Opposition Leader Bill Shorten has extended his lead as preferred prime minister over Tony Abbott as the government continues its post-budget polling slump, today's Essential Report shows.
Having taken a one-point lead in May, Shorten now leads Abbott as preferred prime minister, 40%-36%, and has a bigger lead -- 8 points -- among women than among men (2 points). The Prime Minister's disapproval rating has increased from 55% to 58%, while his approval rating has remained on 35%. Shorten's disapproval rating has also increased, from 37% to 40%, but so has his approval rating, from 35% to 38%.
The Coalition's primary vote has also fallen a point to 37%, its lowest since January 2010, while Labor's primary vote has reached 40%. The Greens are down a point to 9% and the Palmer United Party is steady on 6%, for a two-party preferred outcome of 54%-46% to Labor, its best since August 2010.
Essential also asked about perceptions of fairness and equality in Australia, revealing significant partisan differences among voters.

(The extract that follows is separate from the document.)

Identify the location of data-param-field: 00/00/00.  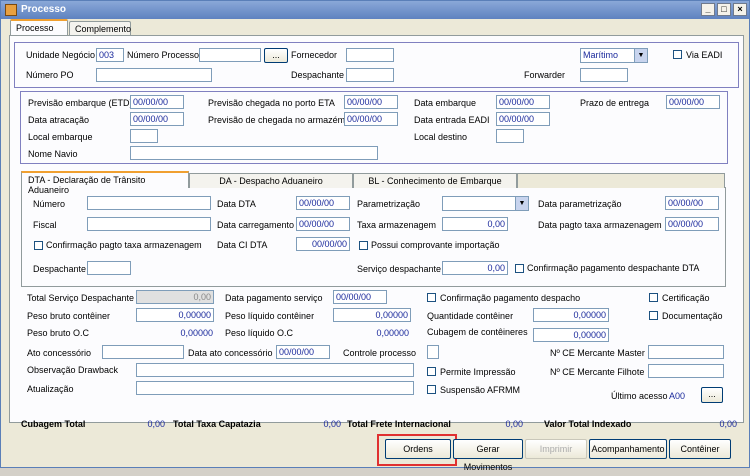
(692, 203).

Among Greens voters, 70% believe Australia is less fair and equal than 20 years ago; among “other” voters (including Palmer United Party), 59% believe we’re less fair and equal. Fifty-one per cent of Labor voters believe that, and 27% of Coalition voters.
Voters split differently on the importance of equality. Forty-one per cent of "other" voters and 42% of Coalition voters say equality is “very important” while 62% of Labor and 63% of Greens voters say it is very important. But fairness is more widely supported: 77% of Greens and "other" voters and 72% of Labor voters believe it is very important, and 44% of Coalition voters. The switch of "other" voters in that mix is interesting, suggesting they support the idea of equal opportunity suggested in “fairness” while being less interested in equal outcomes, which are more attractive to progressives.

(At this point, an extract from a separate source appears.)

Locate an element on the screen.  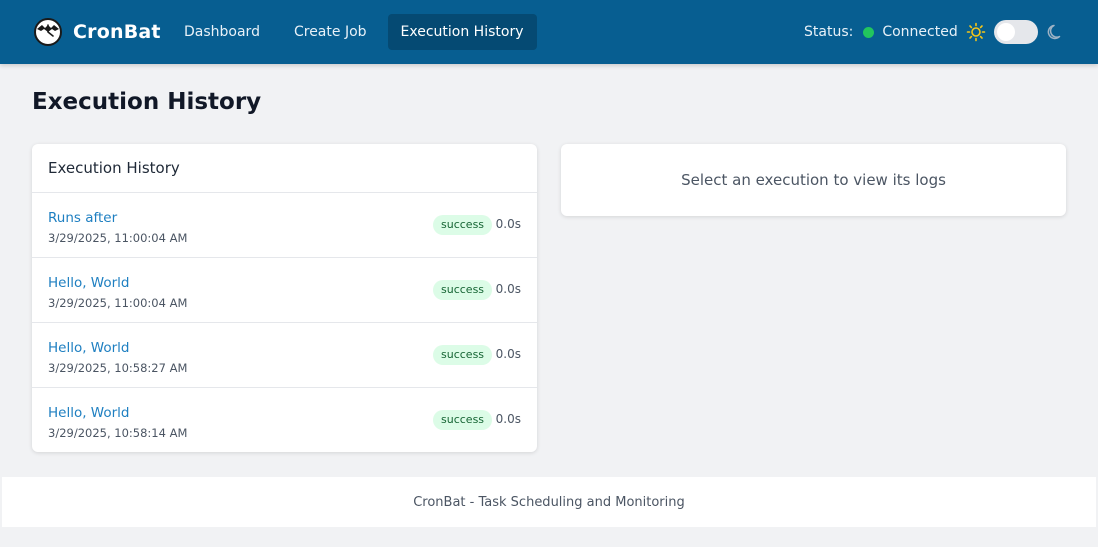
status-indicator-dot is located at coordinates (869, 32).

The picture gets more complicated on measures that are viewed as important to equality. Greens voters nominate “access to affordable healthcare” (54%) and “a minimum wage that supports the basics of life” (53%). Coalition voters also nominate healthcare (53%) and minimum wage (49%) as most important -- the latter higher than Labor voters (44%).
Labor voters instead see healthcare (69%) as far more important. Coalition voters also rate “well-resourced public schools” more highly than Labor voters, but don’t regard a strong welfare system as important compared to non-Coalition voters, instead seeing policies that encourage economic growth as being more important (38% compared to 20% of all voters).
Essential asked about attitudes toward United States drone strikes in the wake of revelations about the killing by the US of two Australian citizens in Yemen. Forty-five per cent of voters disapprove of drone strikes in general, compared to 35% who approve, although Coalition voters split the other way, 48%-33%. The overall result masks an enormous gender gap: men approve 47%-39% while women disapprove 51%-23%
And 58% of voters are concerned about the possibility of Australians being killed by drone strikes, with voters much more uniform in their concern, although women (63%) were more concerned than men (55%).